The continuation of westward expansion naturally came at the further expense of the American Indians. The sociocultural environment of “young America” offered fresh rationales for the dispossession of Native Americans; the broadening of federal power provided administrative machinery to carry it out; and the booming economy spurred the demand to bring ever more “virgin land” still in Indian hands into the orbit of “civilization.”
After 1815, control of Indian affairs was shifted from the State Department to the War Department (and subsequently to the Department of the Interior, created in 1849.) The Indians were no longer treated as peoples of separate nations but were considered wards of the United States, to be relocated at the convenience of the government when necessary. The acquisition of the Louisiana Territory in 1803 and Florida in 1819 removed the last possibilities of outside help for the Indians from France or Spain; moreover, they opened new areas for “resettlement” of unassimilable population elements.
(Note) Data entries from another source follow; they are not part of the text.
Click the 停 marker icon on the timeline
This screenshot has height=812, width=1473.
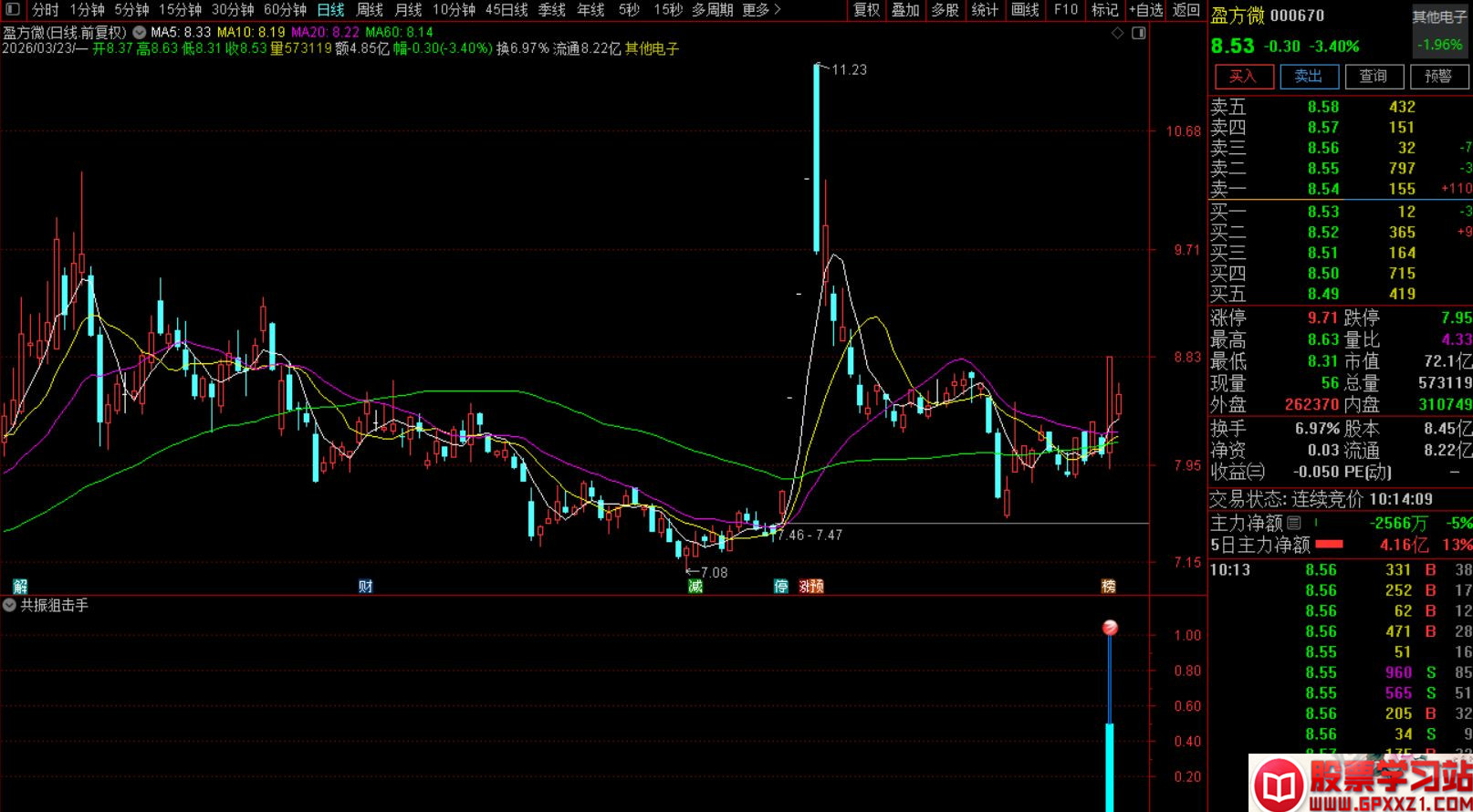pos(781,586)
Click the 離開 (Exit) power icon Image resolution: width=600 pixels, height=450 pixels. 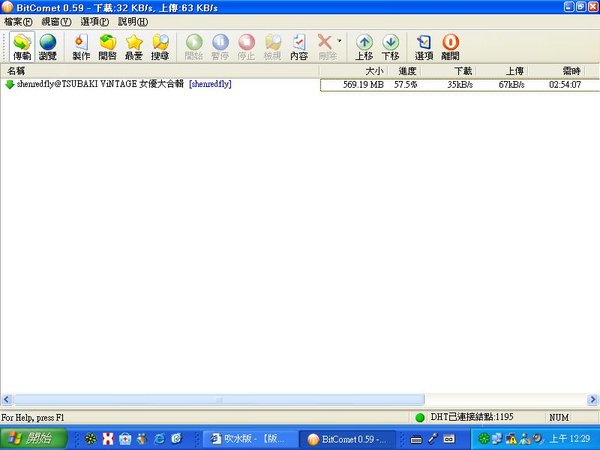click(x=450, y=47)
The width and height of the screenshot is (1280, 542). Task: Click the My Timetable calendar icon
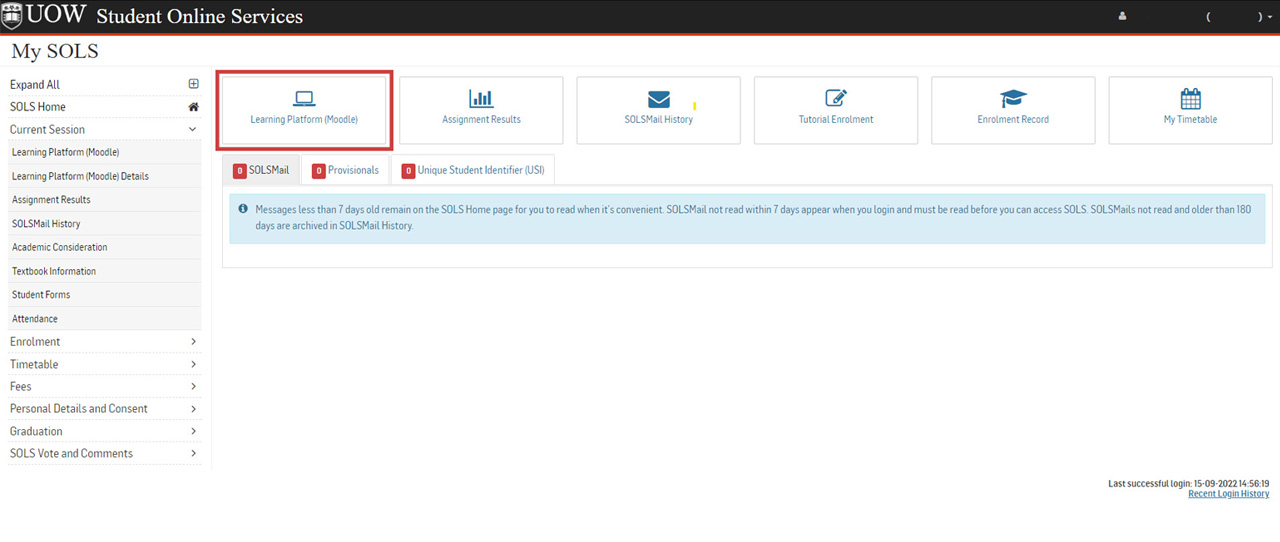[1190, 98]
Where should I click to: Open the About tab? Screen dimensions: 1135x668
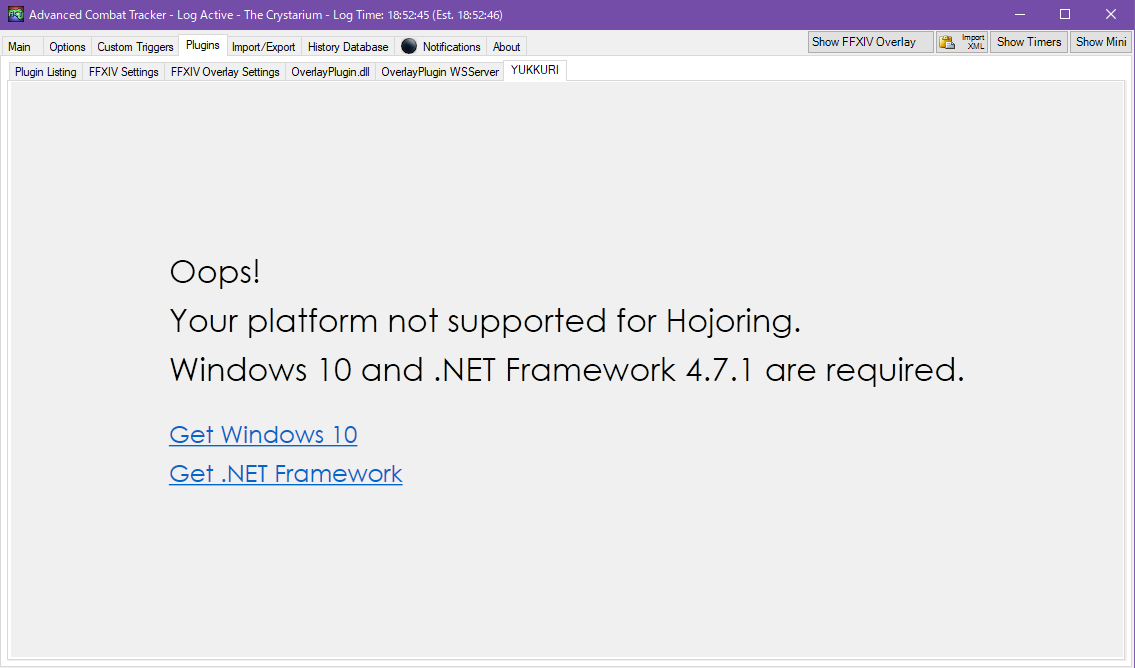point(506,45)
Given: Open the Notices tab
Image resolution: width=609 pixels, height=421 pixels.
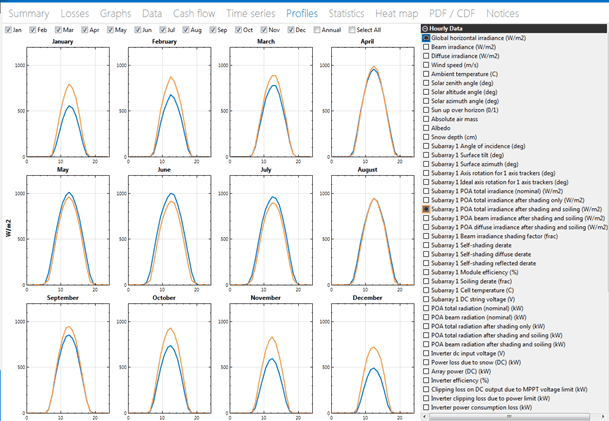Looking at the screenshot, I should tap(502, 13).
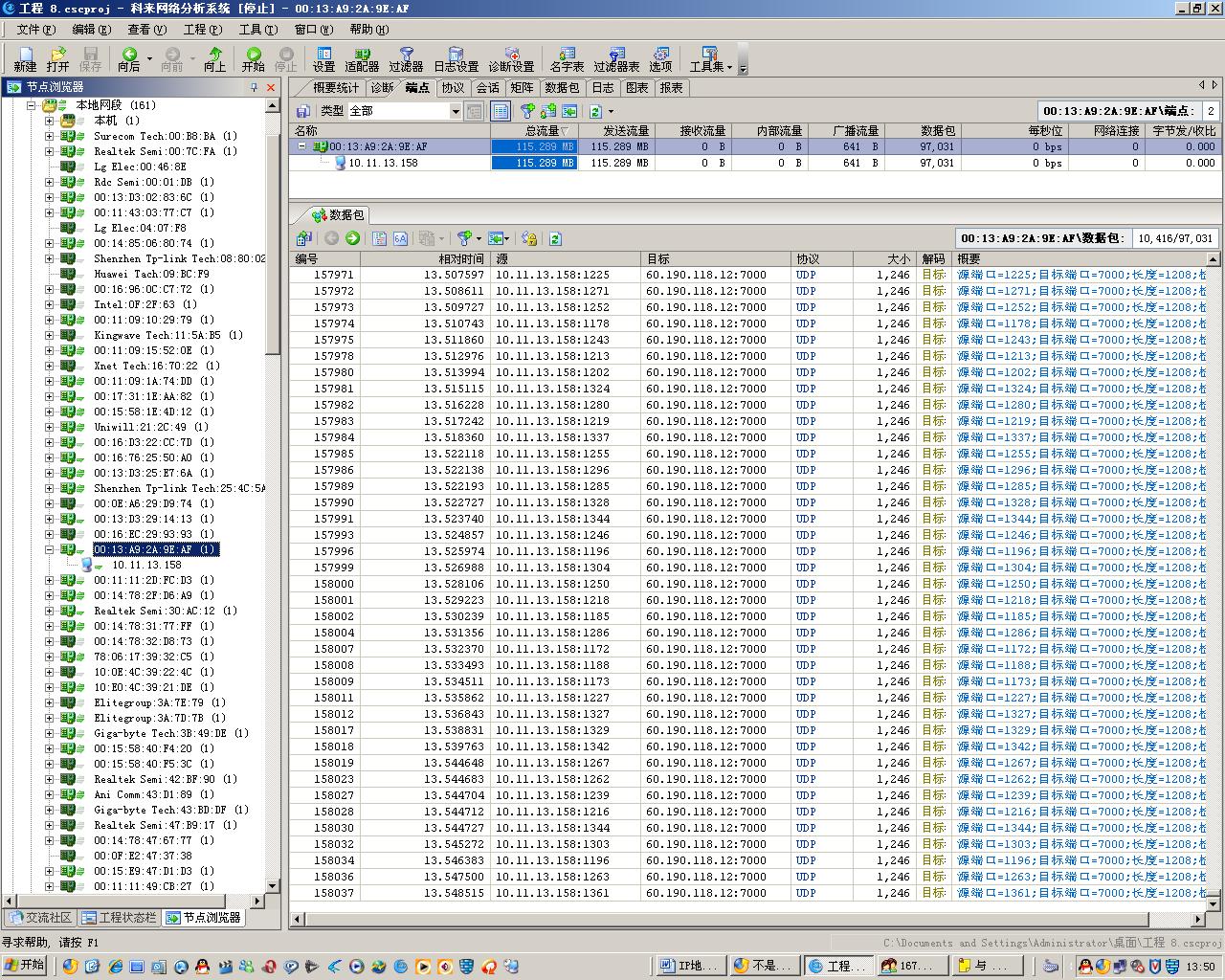
Task: Collapse the 00:13:A9:2A:9E:AF tree node
Action: tap(50, 549)
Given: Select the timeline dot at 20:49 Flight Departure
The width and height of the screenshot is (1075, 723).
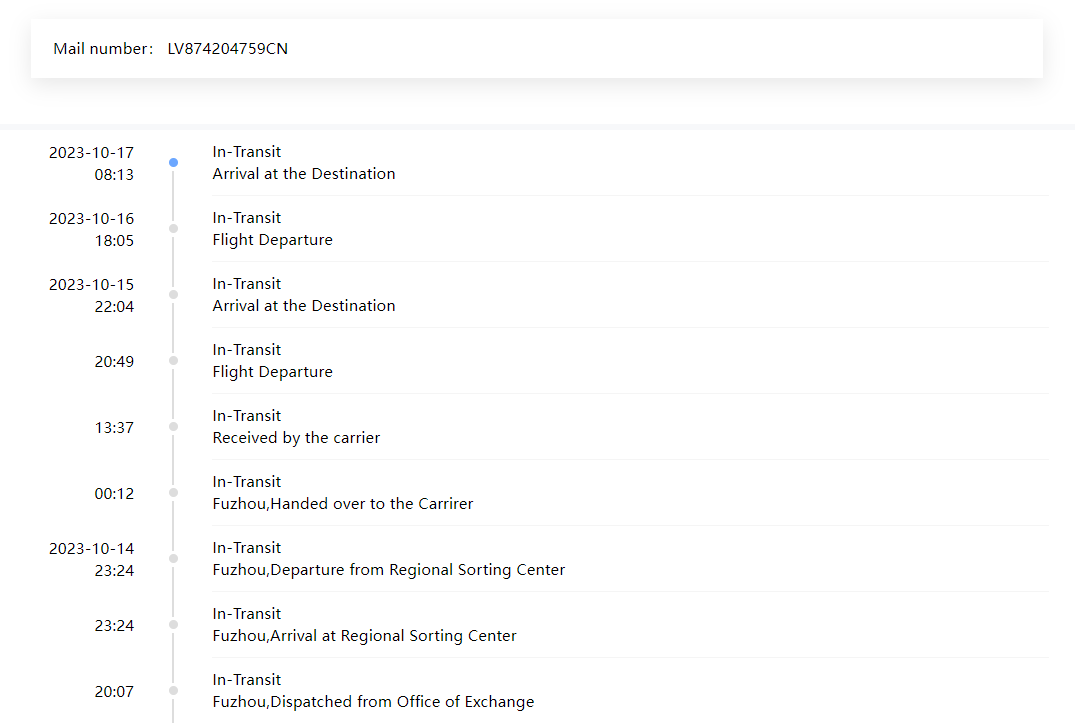Looking at the screenshot, I should (x=173, y=360).
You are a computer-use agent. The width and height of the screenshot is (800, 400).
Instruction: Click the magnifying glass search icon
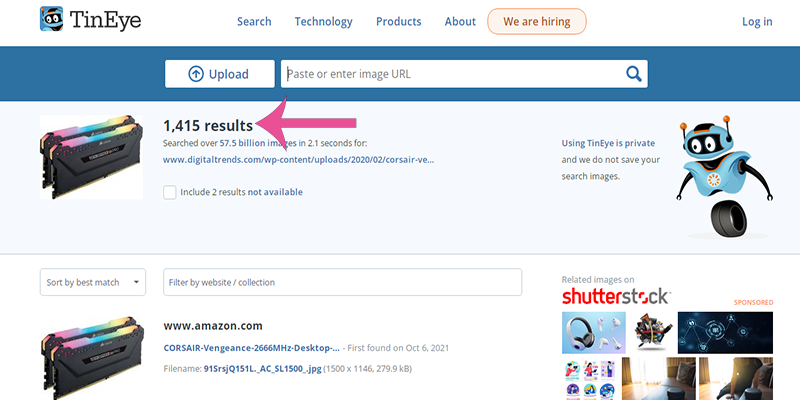[x=633, y=74]
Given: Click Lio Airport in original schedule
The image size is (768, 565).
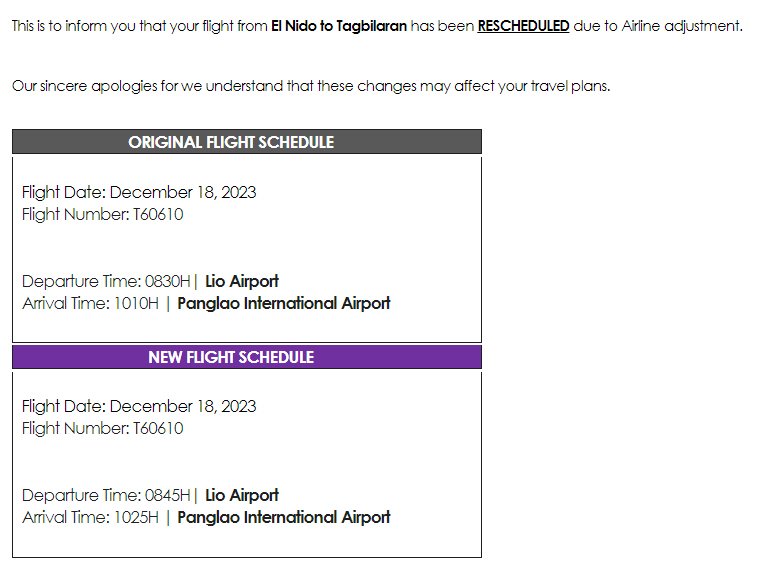Looking at the screenshot, I should click(242, 282).
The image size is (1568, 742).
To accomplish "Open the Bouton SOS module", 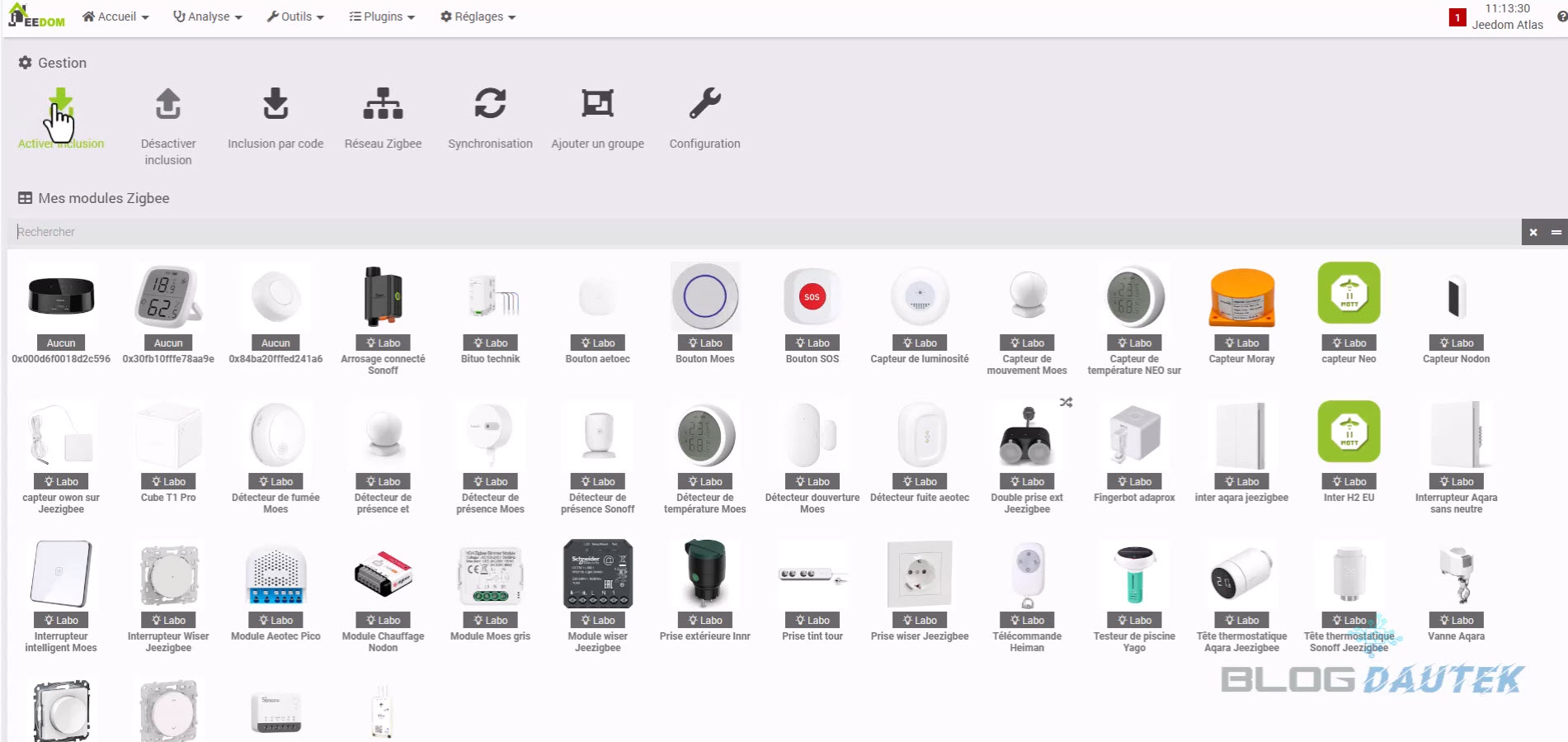I will tap(812, 297).
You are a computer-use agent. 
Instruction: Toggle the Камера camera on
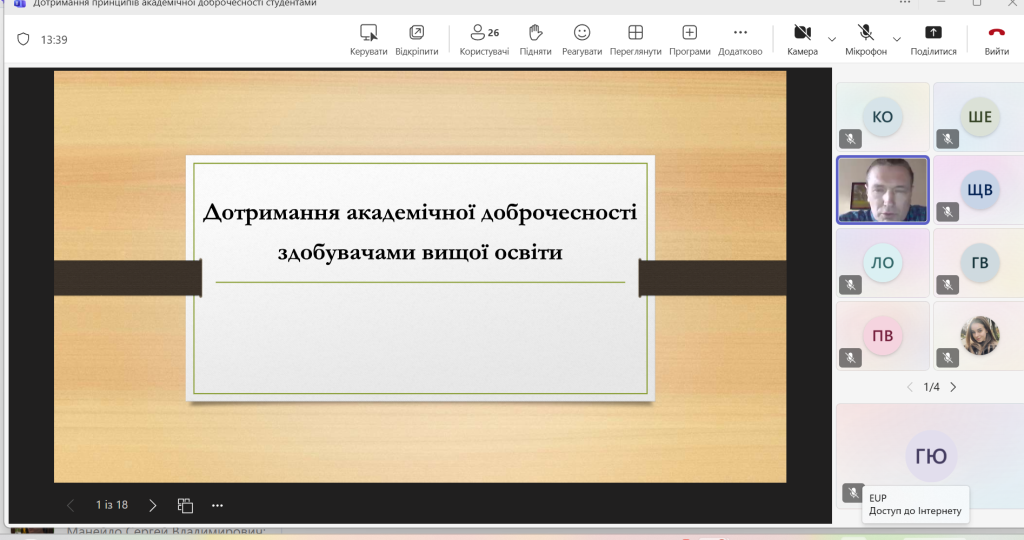point(801,33)
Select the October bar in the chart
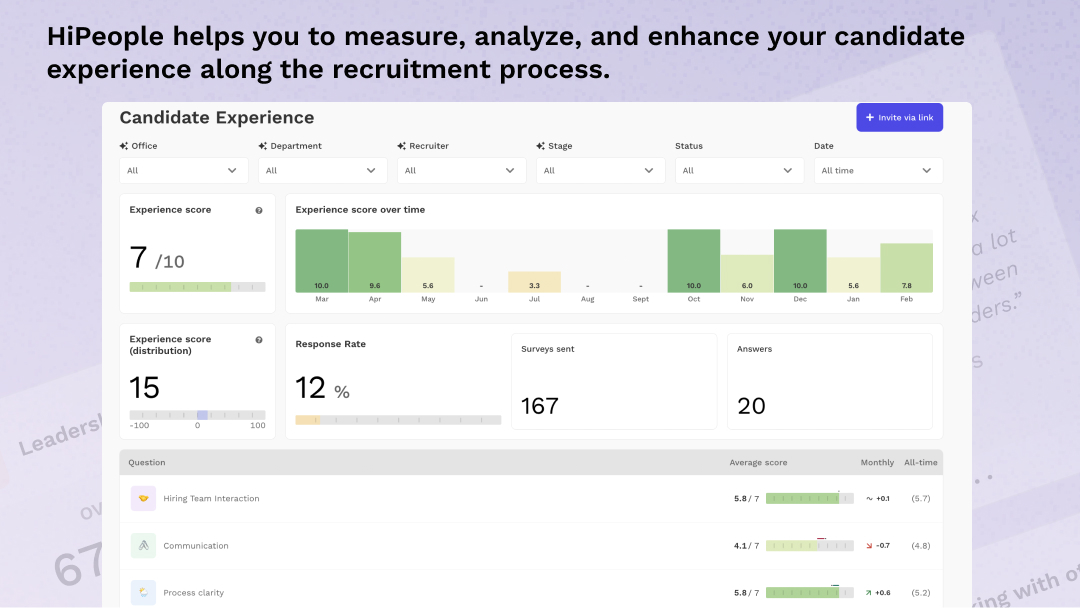The height and width of the screenshot is (608, 1081). click(x=694, y=261)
That a policy of “population transfer” foreshadowing some of the later totalitarian infamies of the 20th century should be so readily embraced in democratic 19th-century America is comprehensible in the light of cultural forces. The revival-inspired missionary movement, while Native American-friendly in theory, assumed that the cultural integrity of Indian land would and should disappear when the Indians were “brought to Christ.” A romantic sentimentalization of the “noble red man,” evidenced in the literary works of James Fenimore Cooper and Henry Wadsworth Longfellow, called attention to positive aspects of Indian life but saw Native Americans as essentially a vanishing breed. Far more common in American thought was the concept of the “treacherous redskin,” which lifted Jackson and William Henry Harrison to the presidency in 1828 and 1840, respectively, partly on the strength of their military victories over Indians. Popular celebration of allegedly Anglo-Saxon characteristics of energy and independence helped to brand other “races”—Indians as well as Africans, Asians, and Hispanics—as inferiors who would have to yield to progress. In all, the historical moment was unkind to the Indians, as some of the values that in fact did sustain the growth and prosperity of the United States were the same ones that worked against any live-and-let-live arrangement between the original Americans and the newcomers.